# What to work on
Find the line that contains "Open the share icon on the tweet"; please output it and each line after it, exactly as shown, up to the end of the entries below, skipping pictures.

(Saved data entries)
----

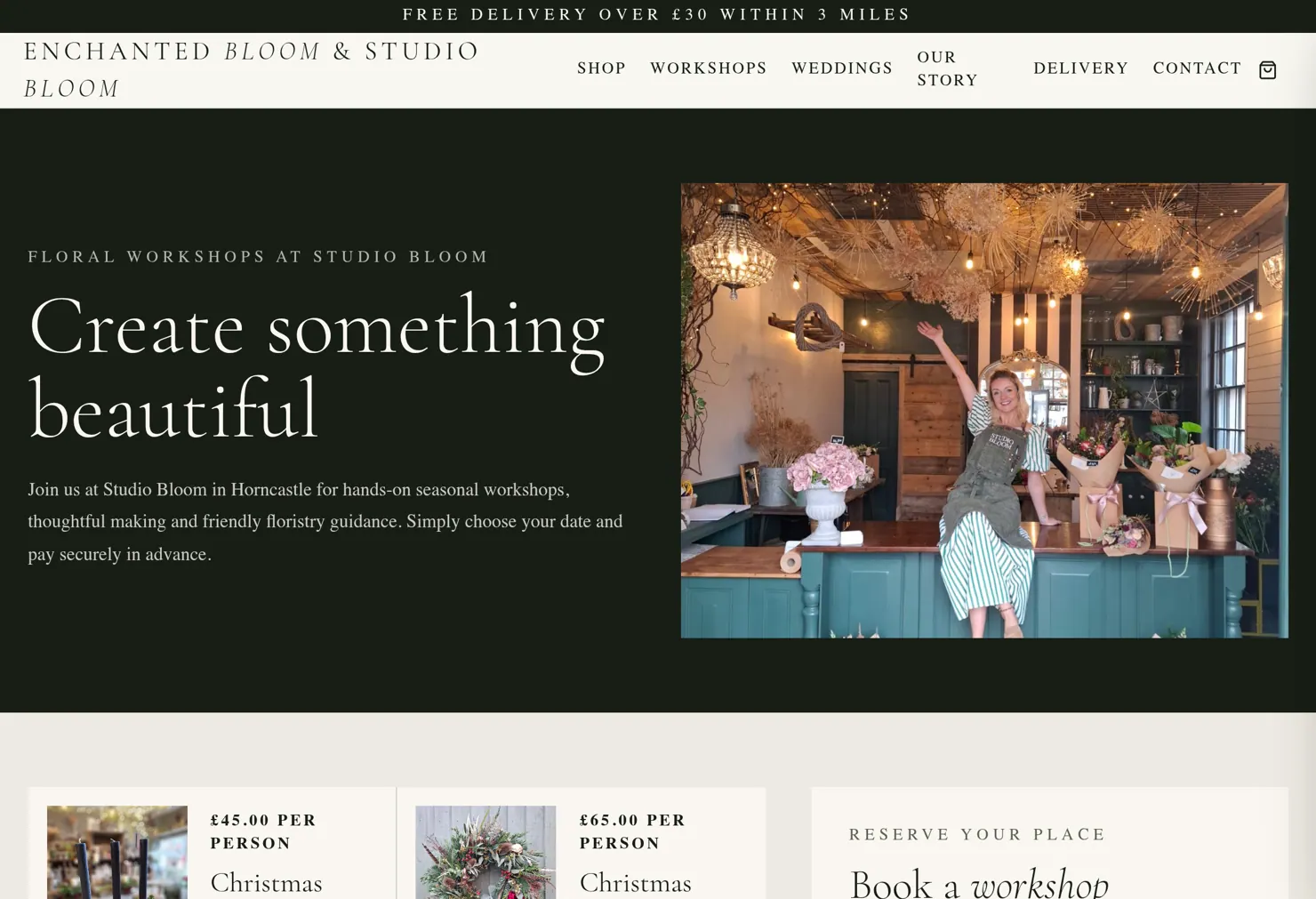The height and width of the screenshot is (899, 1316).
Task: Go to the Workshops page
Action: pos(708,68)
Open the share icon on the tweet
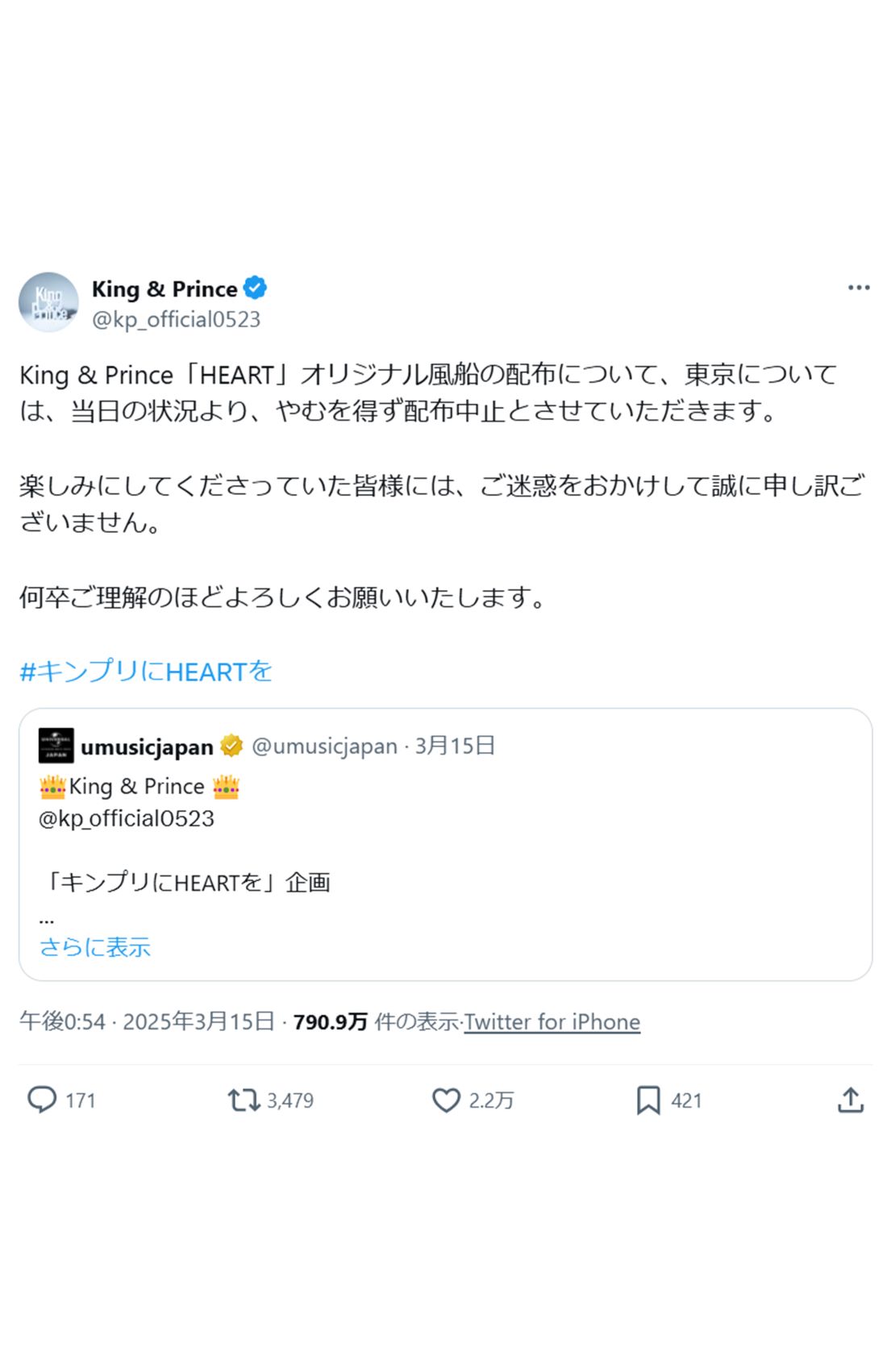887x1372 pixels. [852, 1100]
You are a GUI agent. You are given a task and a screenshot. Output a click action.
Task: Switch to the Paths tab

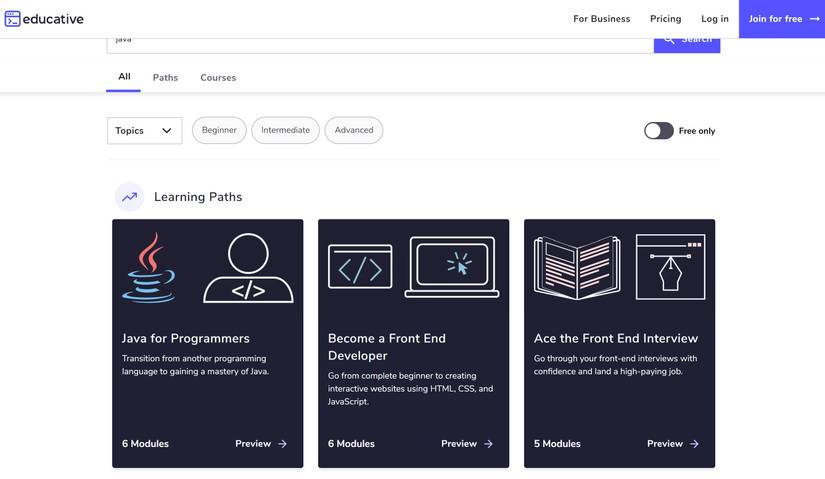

----

# The completed task
Open the share icon on the tweet
887x1372 pixels. [852, 1100]
You are a GUI agent. You are given a task and a screenshot. Output a click action.
Task: Switch to the Paths tab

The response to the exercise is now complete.